The planetary cycloidal reducer is a reduction mechanism with advanced design and novel structure, applying the principle of planetary transmission, adopting the meshing of cycloidal pinwheels. In most cases, this kind of reducer has replaced two-stage and three-stage ordinary cylindrical gear reducers and cylindrical worm reducers. It is used in military, aerospace, metallurgy, mining, petroleum, chemical, shipbuilding, light industry, food, textile, Printing and dyeing, pharmaceuticals, rubber, plastics, and lifting and transportation have been widely used.
Cycloidal pin gear reducer is a relatively new type of transmission mechanism, and its unique and stable structure can replace ordinary cylindrical gear reducers and worm gear reducers in many cases
1. The transmission ratio is large. The transmission ratio for one-stage deceleration is 1/6-1/87; the transmission ratio for two-stage deceleration is 1/99–1/7569; and the transmission ratio for three-stage transmission is 1/5841-1/658503. In addition, multi-stage combination can be used according to needs, and the speed ratio can reach the specified value.
2. High transmission efficiency. Because the meshing part adopts rolling meshing, the general first-level transmission efficiency is 90%-95%.
3. Compact structure, small size and light weight. Compared with ordinary cylindrical gear reducer, the volume can be reduced by 1/2–2/3.
4. Fewer failures and long life. The main transmission engaging parts are made by grinding bearing steel, so the mechanical properties and wear resistance are good, and because it is rolling friction, it has fewer failures and long life.
5. Smooth and reliable operation. Due to the multi-tooth meshing during the transmission process, it runs smoothly and reliably with low noise.
6. Convenient disassembly and assembly, and easy maintenance.
7. Strong overload capacity, impact resistance, small moment of inertia, suitable for frequent starting and forward and reverse rotation.
The entire transmission device of the planetary cycloid reducer can be divided into three parts: input part, deceleration part, and output part; according to the structure, it is divided into four types: horizontal, vertical, direct connection, and double shaft type.
A double eccentric sleeve with a displacement of 180° is installed on the input shaft. Two roller bearings are installed on the eccentric sleeve to form an H mechanism. The center holes of the two cycloids are the raceways of the arm bearings on the eccentric sleeve. The cycloidal gear meshes with a set of circularly arranged needle gears on the needle gear to form a small tooth difference internal meshing reduction mechanism. (In order to reduce friction, in a reducer with a small reduction ratio, the needle teeth are equipped with needle gear sleeves ).

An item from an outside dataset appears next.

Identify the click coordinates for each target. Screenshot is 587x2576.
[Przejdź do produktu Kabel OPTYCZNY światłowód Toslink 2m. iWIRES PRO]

When the input shaft rotates one circle with the eccentric sleeve, due to the characteristics of the upper gear contour curve of the cycloidal wheel and the limitation of the needle gear on the needle gear, the motion of the cycloidal wheel becomes a plane motion with both revolution and rotation. When the input shaft rotates forward for one cycle, the eccentric sleeve also rotates one cycle, and the cycloid rotates a tooth difference in the opposite direction to obtain deceleration. Then, with the aid of the W output mechanism, the low-speed rotation motion of the cycloid is transmitted to the output through the pin shaft. Shaft to obtain a lower output speed.

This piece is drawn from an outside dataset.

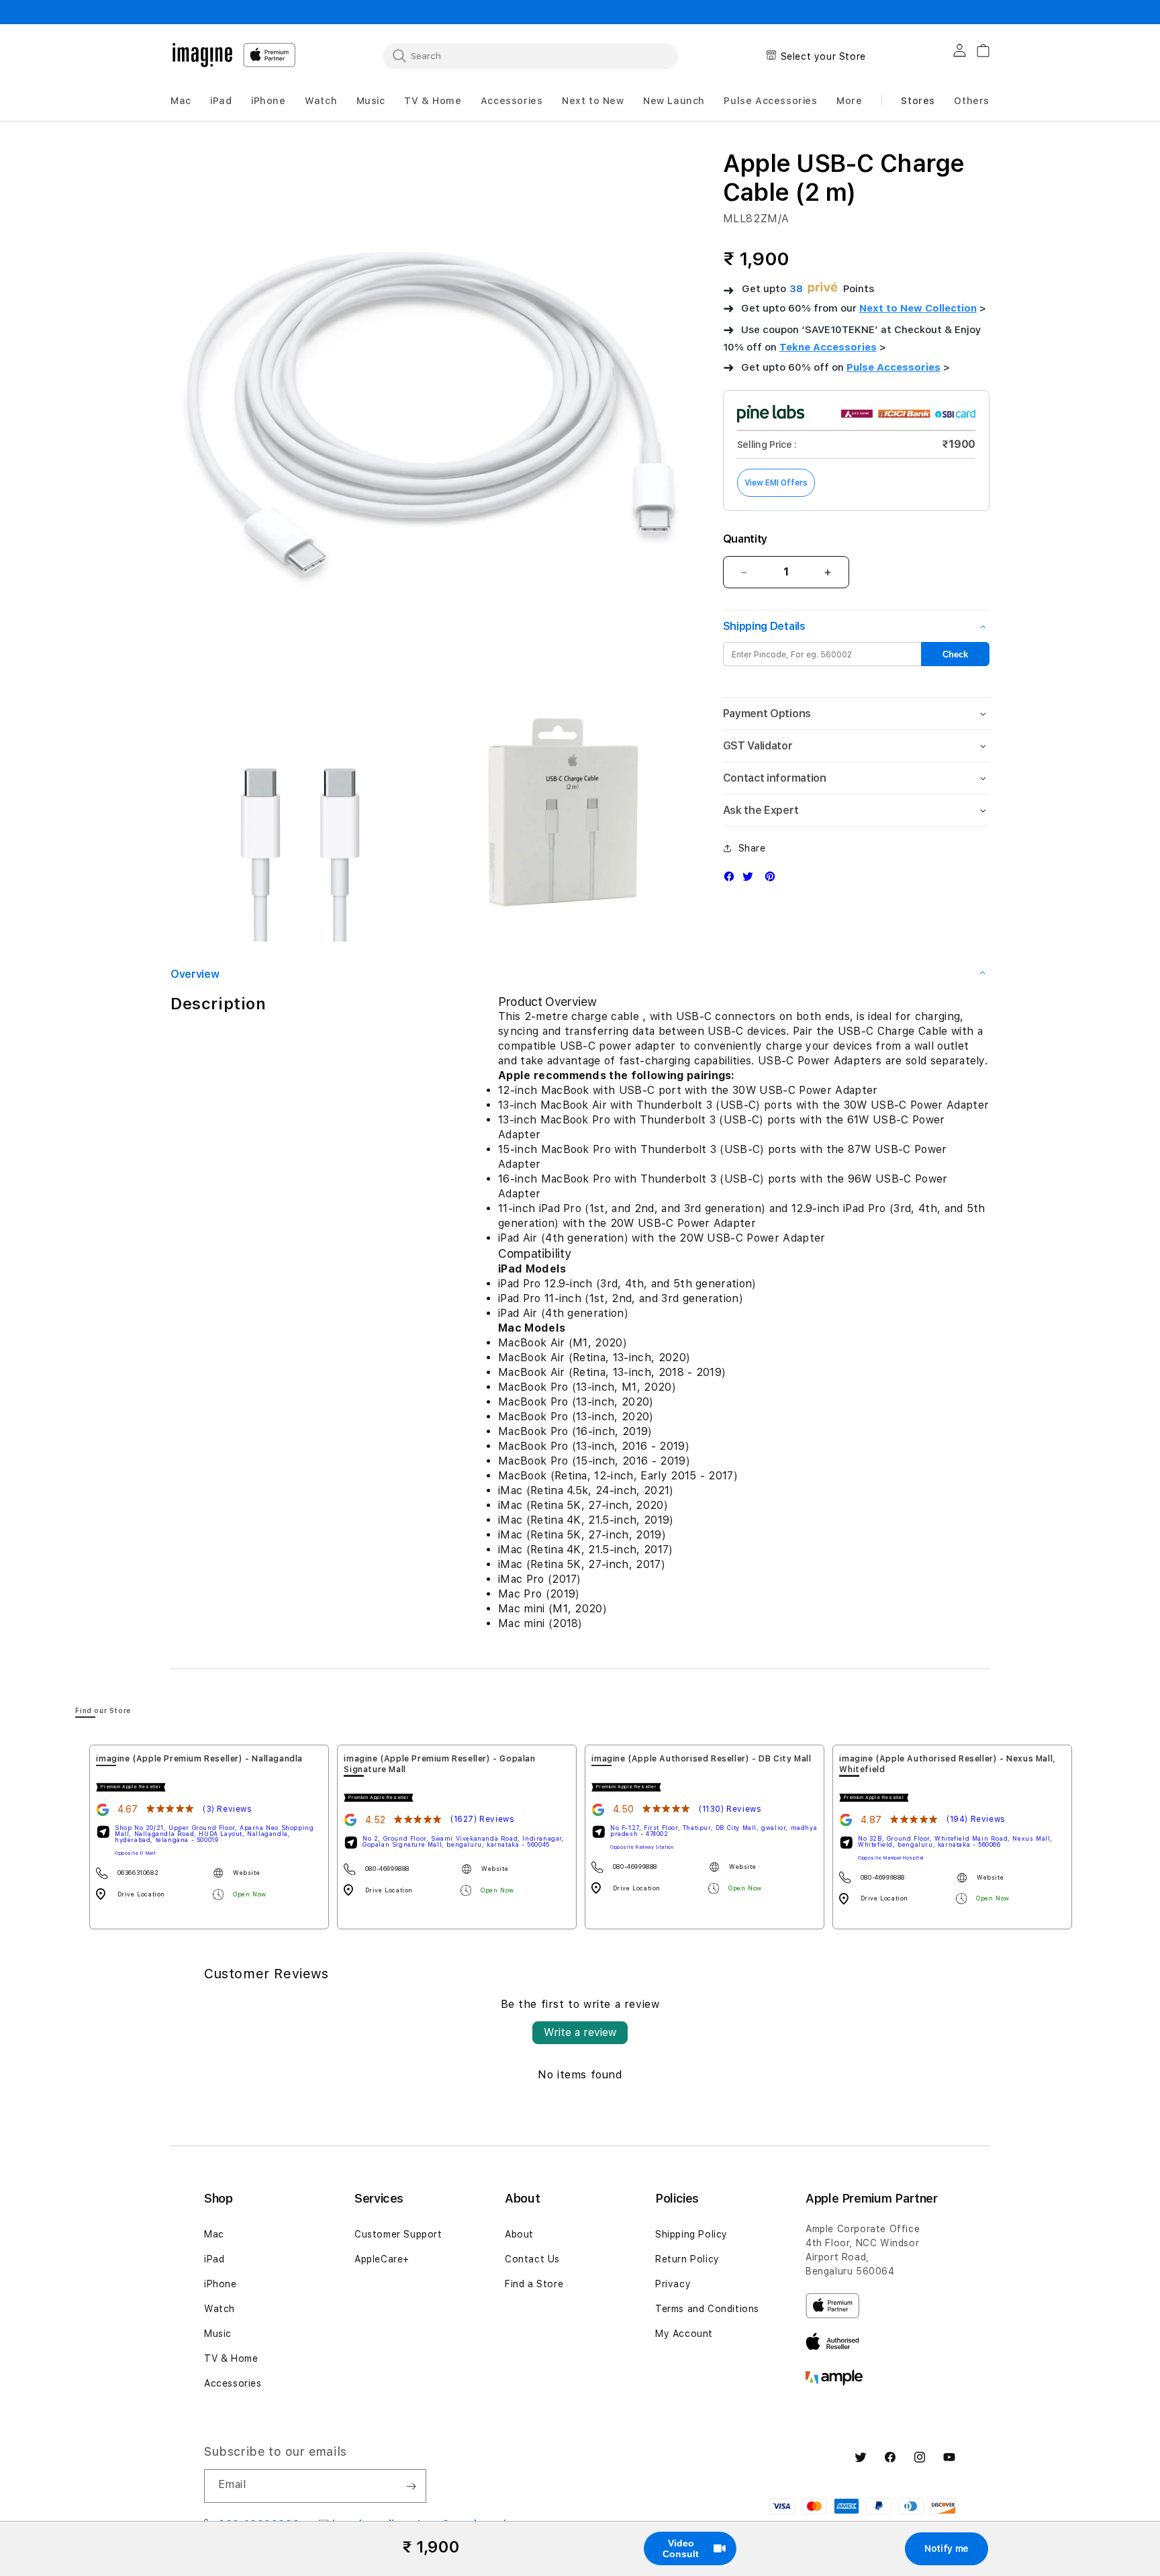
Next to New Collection (918, 308)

The transmission mechanism of the planetary gear reducer is a gear. The structure diagram does not need to be drawn. It is very simple. Imagine that there are two circles, one large and one small. The two circles are concentric, and there are three other small circles in the ring part between the two circles. The largest one of all the circles is the internal gear ring, the other four small circles are gears, the middle one is called the sun gear, and the other three small circles are called planetary gears. The servo motor drives the sun gear of the reducer, and the sun gear drives the planetary gear supported on the inner gear ring. The planetary gear drives the output shaft connected with the outer gear ring through its meshing transmission with the outer gear ring to achieve the purpose of deceleration.